Paris, début des années 1990. Sylvia Delaunais et Louis Schlessinger, la vingtaine, mettent à être des jeunes gens modernes une très plaisante mauvaise volonté. Ils n'ont ni le goût de la fête ni celui du bonheur et érigent l'indécision et l'inaccomplissement en règles de vie. Sylvia est agrégée de mathématiques par vocation et scénariste pour le cinéma par le hasard des mauvaises rencontres et des bonnes fortunes. Louis a renoncé à Polytechnique pour les joies plus incertaines de la critique cinématographique. Il en tient pour la politique des auteurs, Sylvia lui préfère celle des hauteurs, perdue dans un rêve mélancolique de vie, de mort et de neiges éternelles à Davos sur les traces des héros de La montagne magique, son roman d'élection. Les deux se rencontrent, se frôlent, s'envisagent, se promènent et se loupent avec une jolie constance. Il y aura des films à la Cinémathèque, des festivals en province, des voyages, des retours aux pays natals, quelques faux frères (des mères folles, aussi) et des mauvais génies. Toute une vie... Il leur faudra vingt ans, et autant de deuils, de rendez-vous ratés, de promesses non tenues, pour oser donner un nom à ce qui les sépare sans cesse et prendre enfin acte de leur échec.

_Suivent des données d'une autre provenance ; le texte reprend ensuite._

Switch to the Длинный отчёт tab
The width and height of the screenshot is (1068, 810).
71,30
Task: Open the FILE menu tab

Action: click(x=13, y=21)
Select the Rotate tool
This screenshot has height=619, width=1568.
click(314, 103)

Vingt ans et plus de huit cents pages. Qui se dévorent à la vitesse à laquelle se consume la jeunesse. Va et dis-le aux chiens, l'impressionnant coup d'essai romanesque d'Isabelle Coudrier, est sans doute en cette rentrée française ce qu'il y a de plus proche de ce que les Anglo-Saxons appellent un "page turner". Education sentimentale en même temps que vaste chant d'amour (empêché, bien entendu), où l'ampleur et le classicisme de l'écriture servent les desseins lyriques de l'auteure, l'audace de son ambition romanesque. D'Isabelle Coudrier donc, on ne sait que peu de chose si ce n'est qu'elle fit ses armes de scénariste auprès du regretté Michel Béna et d'André Téchiné (soit ce que le cinéma français compte de mieux en matière d'élégies fiévreuses) et qu'elle a adapté Pierre Assouline et Dan Simmons, mais aussi, marque supplémentaire de goût, Yves Bichet et Nicolas Bréhal. Son livre est éblouissant de maîtrise, d'émotion, et d'une très curieuse tristesse allègre...
En décembre 1994, Isabelle Coudrier publiait dans la revue de cinéma Trafic (P.O.L) un beau texte intitulé "Encore une histoire d'amour". Oui, encore une.